Saturday, August 18, 2012

BALTIC BABES


When my perennially ambitious friend David Schoffman announced that he planned to paint the portraits of the entire Estonian Men's Olympic Swim Team, I have to admit I thought that he had lost his already truant mind. Now that the results are in (Gallerie Ziodorno T, San Francisco, Aug. 14 - Sept 19), I am certain that all his considerable critical faculties have taken hasty flight.

Portrait of Mats Lepik, Oil on canvas, David Schoffman 2012

In the Bay Area, the obvious appeal of sprightly tinted images of strapping, square-jawed young men is a given.
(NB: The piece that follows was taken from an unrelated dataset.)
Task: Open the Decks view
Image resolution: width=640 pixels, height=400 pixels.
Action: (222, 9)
Equally predictable was the eviscerating critical response.

That Schoffman seems utterly indifferent to the judgement of his peers betrays an acute late career decadence as expressed by the likes of Picasso, Derain, DeKooning and Daudet. With his reputation secure and his market value equally robust, David seems to be making a mockery of the entire enterprise of art-making.

Is this the same David Schoffman responsible for the genre defying tour-de-force "The Body Is His Book?"

Monday, August 13, 2012

PLEIN AIR POLITICS


The Neo-Dada Los Angeles artist collective Ars Magna Sciendi is an eccentric offshoot of the much larger and much better known European group Pinakothek. The Los Angeles 'organization' (I use that word reservedly and with no small degree of irony) was founded in 2009 by René Besmorg, Ospizio Priuli and my good friend David Schoffman. Together they have published and produced a wide variety of projects, pamphlets, direct actions, exhibitions, demonstrations, provocations, short films, short manifestos, short-lived offshoots and several actual very real living breathing babies.
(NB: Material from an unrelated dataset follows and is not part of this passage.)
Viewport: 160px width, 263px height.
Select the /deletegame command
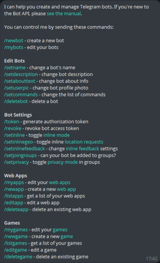[x=18, y=257]

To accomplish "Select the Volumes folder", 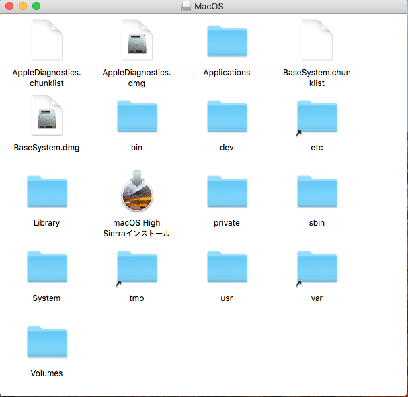I will [x=46, y=343].
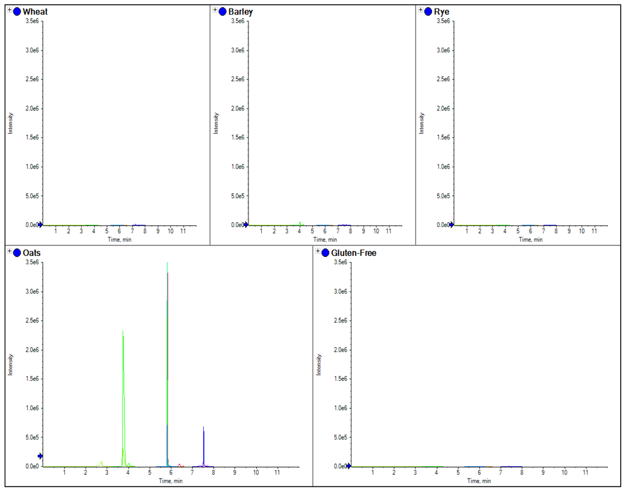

Their latest exploit is a curious blend of civics, summer and the enduring appeal of French Impressionism. Together with a small group of (unpaid) interns, Schoffman & co. set out to follow the presidential race. From California to New Hampshire the Ars Magna Sciendi group have been shadowing the candidates and their armies of volunteers. 
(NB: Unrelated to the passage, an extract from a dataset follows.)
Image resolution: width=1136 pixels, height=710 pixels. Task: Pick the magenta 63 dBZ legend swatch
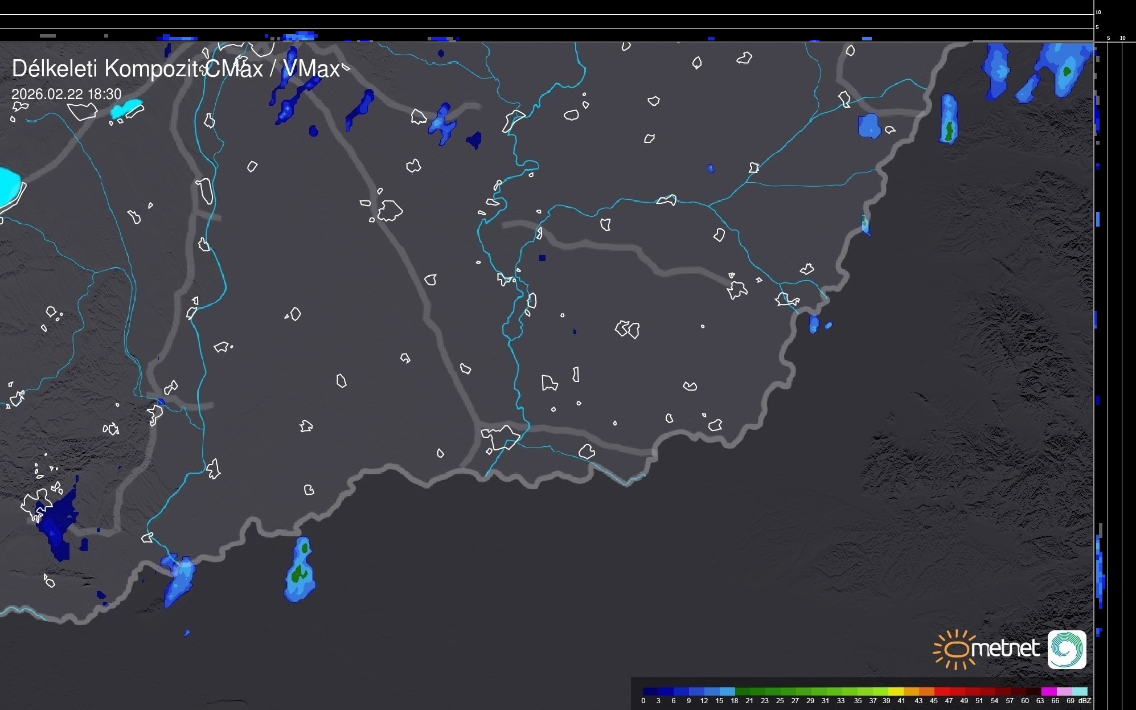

Going door to door with satchels of art materials, these crazy Dadaists are literally canvasing prospective voters. Their procedure is simple: In exchange for the supplies (six tubes of acrylic paint, an 18 x 24 inch pre-stretched cotton duck canvas and two #12 synthetic hair brushes) participants are asked to paint a landscape in the style of their favorite impressionist imagined as either a Democrat or a Republican



Emma James, Driggs, Idaho. Fifth Street Park through the eyes of Gustave Caillebotte as a Tea Party Republican, 2012


The results are rather astonishing. Schoffman and his collaborators will be continuing the project until the November election. The paintings will be exhibited in the spring of 2013 at the Museé de l'Art Brut in Neuchatel, Switzerland.